What we call “anxiety disorder” is essentially a shorthand for a variety of upsetting, disturbing, and possibly restricting emotional states. It is a more acute and often pervasive version of a typical feeling that expresses anxiety, distress, and fear. Our high-stress society, with its numerous sources of unpredictable, possibly frightening events, gives enough of fodder for anxiety. And those who are predisposed to react more violently as a result of inherited traits paired with early life experiences are more likely to suffer.
Many people seek relief from anxiety through psychotherapy, medicine, or a combination of the two. Recent research examines the role of another source of assistance that mental health practitioners generally neglect or dismiss. It refers to a person’s ability to develop, experience, and draw on a sense of “hope.” That appears to be a philosophical or spiritual matter, and it is. Indeed, this is why it must be incorporated into our sources of what can help, rather than being rejected.
Although anxiety disorders are the most frequent type of psychiatric illness, experts know very little about the elements that contribute to recovery. A new University of Toronto study looked at three stages of recovery in a large, representative sample of over 2,000 Canadians with a history of GAD (GAD).
According to the survey, 72% of Canadians with a history of GAD have been rid of the mental health disorder for at least a year. Overall, 40% were in excellent mental health, and nearly 60% had no other mental illness or addiction concerns in the previous year, such as suicidal ideation, substance dependence, a major depressive disorder, or a bipolar disorder.
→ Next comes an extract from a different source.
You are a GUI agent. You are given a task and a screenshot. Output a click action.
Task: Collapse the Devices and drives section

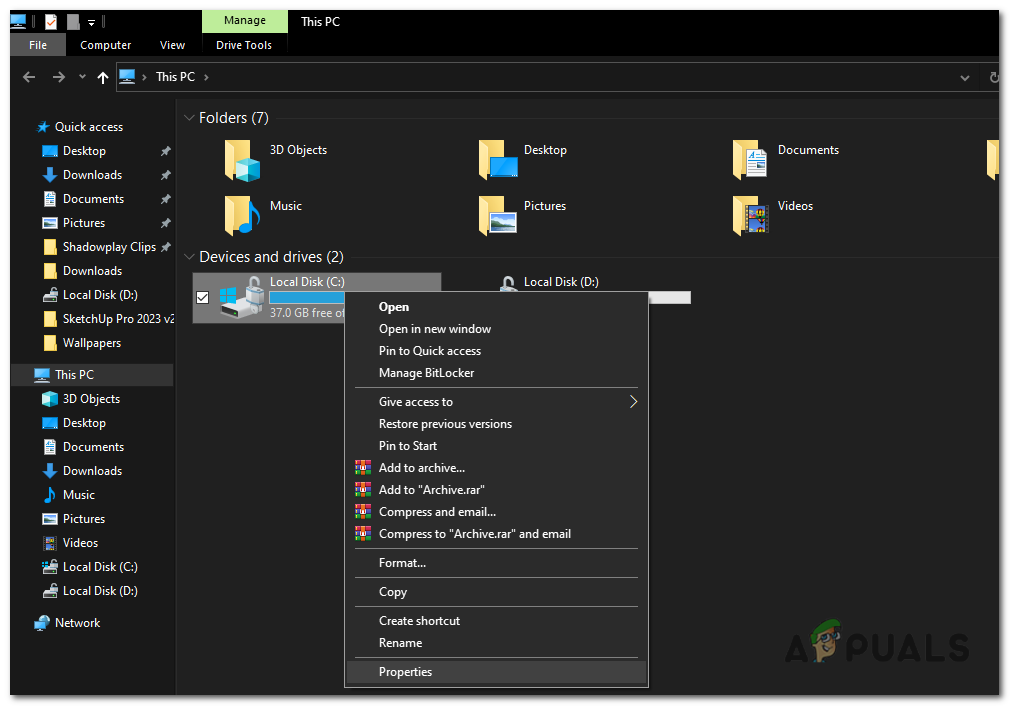point(189,257)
This study sends a very encouraging message to people suffering from anxiety, their families, and health professionals. Our findings imply that full recovery is achievable, even for those who have been suffering from the condition for many years.Esme Fuller-Thomson
The definition of excellent mental health is extremely high. Respondents have to do three things in order to be defined as having great mental health: 1) almost daily happiness or life satisfaction in the previous month; 2) high levels of social and psychological well-being in the previous month; and 3) freedom from generalized anxiety disorder and depressive disorders, suicidal thoughts, and substance dependence for at least the previous full year.
“We were extremely thrilled to hear that even among patients whose anxiety disorders had lasted a decade or longer, half had been in remission from GAD for the past year, and one-quarter had reached great mental health and well-being,” says research main author Esme Fuller-Thomson. Fuller-Thomson is the Director of the Institute for Life Course and Aging at the University of Toronto, as well as a Professor at the Factor-Inwentash Faculty of Social Work and the Department of Family and Community Medicine.
“This study sends a very encouraging message to people suffering from anxiety, their families, and health professionals. Our findings imply that full recovery is achievable, even for those who have been suffering from the condition for many years” she claims.
Individuals who had at least one confidant in their lives who provided them with a sense of emotional stability and wellbeing were three times more likely to be in great mental health than those who did not have a confidant.
“For patients with anxiety disorders, social support from a confidant can develop a sense of belonging and self-worth, which may facilitate recovery,” says co-author Kandace Ryckman, a recent graduate of the University of Toronto’s Masters of Public Health program.
Furthermore, those who used their religious or spiritual beliefs to cope with daily issues had a 36% higher chance of having excellent mental health than those who did not utilize spiritual coping. “Other researchers have also discovered a strong correlation between mental disease recovery and believing in a higher power,” Fuller-Thomson writes.
Poor physical health, functional limits, sleeplessness, and a history of depression were discovered to be barriers to excellent mental health in the sample by the researchers.
“Health practitioners who treat persons with anxiety disorders must consider their patients’ physical health issues as well as social isolation in their treatment regimens,” Ryckman says.
The researchers looked at a nationally representative sample of 2,128 community-dwelling people in Canada who had a generalized anxiety disorder at some point in their life. Statistics Canada’s Canadian Community Health Survey-Mental Health was used to compile the statistics. This study was published online ahead of print in the Journal of Affective Disorders this week.